Stated exercise — Can you rescale the material from the line with "taking [978, 622]" to the line with "autoreply [1058, 1220]", both included, by repeating every line with its word and multiplying each coordinate in the answers by 1.6, rounded to whole numbers with halves rounded up?

Input —
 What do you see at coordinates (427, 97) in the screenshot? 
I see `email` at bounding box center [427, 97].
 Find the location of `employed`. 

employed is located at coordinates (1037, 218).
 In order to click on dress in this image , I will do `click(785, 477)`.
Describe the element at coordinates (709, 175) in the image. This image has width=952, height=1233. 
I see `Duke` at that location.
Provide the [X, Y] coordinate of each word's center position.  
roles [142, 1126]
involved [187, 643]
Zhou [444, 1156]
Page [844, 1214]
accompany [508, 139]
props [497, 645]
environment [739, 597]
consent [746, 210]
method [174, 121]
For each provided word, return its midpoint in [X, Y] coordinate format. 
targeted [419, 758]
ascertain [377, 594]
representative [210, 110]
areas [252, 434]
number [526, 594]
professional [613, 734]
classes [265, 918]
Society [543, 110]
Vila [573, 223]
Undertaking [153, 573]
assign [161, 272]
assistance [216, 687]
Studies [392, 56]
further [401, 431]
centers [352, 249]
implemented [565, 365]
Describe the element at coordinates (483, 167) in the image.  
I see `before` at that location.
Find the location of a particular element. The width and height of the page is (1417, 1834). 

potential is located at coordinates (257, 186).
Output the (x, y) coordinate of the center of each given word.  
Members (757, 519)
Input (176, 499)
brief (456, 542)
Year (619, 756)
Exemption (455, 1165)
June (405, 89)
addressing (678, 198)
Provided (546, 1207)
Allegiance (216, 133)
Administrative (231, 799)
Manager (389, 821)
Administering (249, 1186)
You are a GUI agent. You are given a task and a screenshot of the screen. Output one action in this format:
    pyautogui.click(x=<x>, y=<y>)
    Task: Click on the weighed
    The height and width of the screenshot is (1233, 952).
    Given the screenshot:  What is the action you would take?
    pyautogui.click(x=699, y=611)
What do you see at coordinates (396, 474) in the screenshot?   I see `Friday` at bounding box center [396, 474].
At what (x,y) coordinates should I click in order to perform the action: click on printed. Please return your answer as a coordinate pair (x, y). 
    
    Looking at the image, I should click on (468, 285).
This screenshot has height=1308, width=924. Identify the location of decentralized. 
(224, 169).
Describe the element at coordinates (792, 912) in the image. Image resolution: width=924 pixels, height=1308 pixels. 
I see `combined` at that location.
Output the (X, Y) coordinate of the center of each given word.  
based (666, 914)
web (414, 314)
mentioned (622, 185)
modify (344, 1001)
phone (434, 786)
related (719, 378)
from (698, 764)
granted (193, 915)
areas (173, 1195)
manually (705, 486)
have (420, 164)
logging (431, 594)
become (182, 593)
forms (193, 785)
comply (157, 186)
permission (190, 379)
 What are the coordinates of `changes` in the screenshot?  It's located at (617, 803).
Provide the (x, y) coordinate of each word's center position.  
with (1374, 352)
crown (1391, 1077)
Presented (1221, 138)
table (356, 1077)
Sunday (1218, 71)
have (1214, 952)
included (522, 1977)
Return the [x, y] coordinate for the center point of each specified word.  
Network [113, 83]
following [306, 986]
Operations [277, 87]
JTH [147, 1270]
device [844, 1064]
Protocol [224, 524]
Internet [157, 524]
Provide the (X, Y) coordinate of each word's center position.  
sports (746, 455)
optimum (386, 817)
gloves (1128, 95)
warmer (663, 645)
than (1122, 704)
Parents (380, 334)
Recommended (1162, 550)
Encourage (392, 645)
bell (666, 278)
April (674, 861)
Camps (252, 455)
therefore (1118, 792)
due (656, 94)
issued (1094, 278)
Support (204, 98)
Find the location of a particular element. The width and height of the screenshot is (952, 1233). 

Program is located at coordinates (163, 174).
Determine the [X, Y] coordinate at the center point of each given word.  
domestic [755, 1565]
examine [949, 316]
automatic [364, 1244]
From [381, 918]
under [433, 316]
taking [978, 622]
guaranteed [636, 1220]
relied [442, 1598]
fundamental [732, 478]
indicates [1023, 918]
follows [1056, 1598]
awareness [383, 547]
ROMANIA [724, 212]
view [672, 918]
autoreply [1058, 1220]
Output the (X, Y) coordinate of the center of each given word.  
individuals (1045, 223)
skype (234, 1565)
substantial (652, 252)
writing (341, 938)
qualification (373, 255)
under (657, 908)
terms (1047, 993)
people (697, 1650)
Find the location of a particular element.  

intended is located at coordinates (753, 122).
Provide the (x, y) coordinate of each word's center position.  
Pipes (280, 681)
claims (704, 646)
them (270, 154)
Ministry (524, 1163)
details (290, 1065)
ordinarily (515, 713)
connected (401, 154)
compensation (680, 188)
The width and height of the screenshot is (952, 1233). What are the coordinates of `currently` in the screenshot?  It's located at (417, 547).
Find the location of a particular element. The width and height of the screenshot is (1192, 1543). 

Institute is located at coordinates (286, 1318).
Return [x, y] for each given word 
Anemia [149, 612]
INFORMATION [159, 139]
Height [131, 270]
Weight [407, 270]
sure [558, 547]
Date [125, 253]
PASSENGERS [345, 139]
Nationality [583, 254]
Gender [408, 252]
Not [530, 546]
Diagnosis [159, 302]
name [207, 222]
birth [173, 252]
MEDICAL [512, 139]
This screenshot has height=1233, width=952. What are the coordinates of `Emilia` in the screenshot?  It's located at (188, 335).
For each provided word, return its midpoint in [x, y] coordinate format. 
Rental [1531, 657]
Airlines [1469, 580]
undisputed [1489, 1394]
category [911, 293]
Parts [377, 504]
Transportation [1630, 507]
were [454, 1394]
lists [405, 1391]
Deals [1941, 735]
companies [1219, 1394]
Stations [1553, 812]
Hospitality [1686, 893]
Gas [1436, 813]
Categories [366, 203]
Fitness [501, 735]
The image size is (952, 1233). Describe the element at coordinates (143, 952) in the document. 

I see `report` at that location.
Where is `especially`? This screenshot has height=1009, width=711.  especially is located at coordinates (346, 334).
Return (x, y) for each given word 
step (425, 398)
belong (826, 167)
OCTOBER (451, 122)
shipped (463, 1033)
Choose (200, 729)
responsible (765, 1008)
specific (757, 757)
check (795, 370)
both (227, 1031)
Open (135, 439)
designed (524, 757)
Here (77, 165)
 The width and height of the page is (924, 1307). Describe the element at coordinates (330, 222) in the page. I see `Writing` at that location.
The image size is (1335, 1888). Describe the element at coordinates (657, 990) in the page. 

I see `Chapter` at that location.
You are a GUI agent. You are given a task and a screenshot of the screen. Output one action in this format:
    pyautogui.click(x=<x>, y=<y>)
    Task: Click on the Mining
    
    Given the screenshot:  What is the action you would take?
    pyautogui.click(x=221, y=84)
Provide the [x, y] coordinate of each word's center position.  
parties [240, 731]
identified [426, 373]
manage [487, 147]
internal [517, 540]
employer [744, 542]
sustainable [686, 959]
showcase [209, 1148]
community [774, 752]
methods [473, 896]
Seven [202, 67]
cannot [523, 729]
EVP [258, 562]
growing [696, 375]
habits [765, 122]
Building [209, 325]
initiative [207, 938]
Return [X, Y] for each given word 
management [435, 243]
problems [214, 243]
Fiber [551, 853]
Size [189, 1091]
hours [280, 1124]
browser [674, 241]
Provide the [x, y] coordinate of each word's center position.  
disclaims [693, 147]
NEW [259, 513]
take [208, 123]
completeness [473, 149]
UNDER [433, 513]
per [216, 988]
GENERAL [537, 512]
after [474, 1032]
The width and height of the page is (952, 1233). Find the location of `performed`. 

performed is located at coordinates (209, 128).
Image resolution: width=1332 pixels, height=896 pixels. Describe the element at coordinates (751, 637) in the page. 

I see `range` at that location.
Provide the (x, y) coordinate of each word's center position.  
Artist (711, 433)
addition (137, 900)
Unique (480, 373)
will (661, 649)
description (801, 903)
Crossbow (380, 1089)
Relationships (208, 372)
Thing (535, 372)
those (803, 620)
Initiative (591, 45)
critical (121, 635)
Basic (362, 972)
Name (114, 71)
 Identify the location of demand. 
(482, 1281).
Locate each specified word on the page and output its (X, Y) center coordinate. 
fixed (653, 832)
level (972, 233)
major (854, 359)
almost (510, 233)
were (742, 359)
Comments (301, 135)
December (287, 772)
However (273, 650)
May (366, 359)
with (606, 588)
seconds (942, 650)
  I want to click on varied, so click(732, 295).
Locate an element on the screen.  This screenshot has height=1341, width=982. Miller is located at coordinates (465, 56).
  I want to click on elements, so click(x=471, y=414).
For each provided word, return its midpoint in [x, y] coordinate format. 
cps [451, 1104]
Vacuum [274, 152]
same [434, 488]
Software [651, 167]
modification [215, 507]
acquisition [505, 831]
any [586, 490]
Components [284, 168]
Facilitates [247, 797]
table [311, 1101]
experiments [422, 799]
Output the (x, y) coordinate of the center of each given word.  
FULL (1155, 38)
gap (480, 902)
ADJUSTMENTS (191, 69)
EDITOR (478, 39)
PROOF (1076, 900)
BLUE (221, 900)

Written answer —
taking [1565, 995]
guaranteed [1018, 1952]
relied [707, 2557]
fundamental [1171, 765]
indicates [1637, 1469]
follows [1690, 2557]
awareness [613, 875]
ROMANIA [1158, 339]
view [1075, 1469]
autoreply [1693, 1952]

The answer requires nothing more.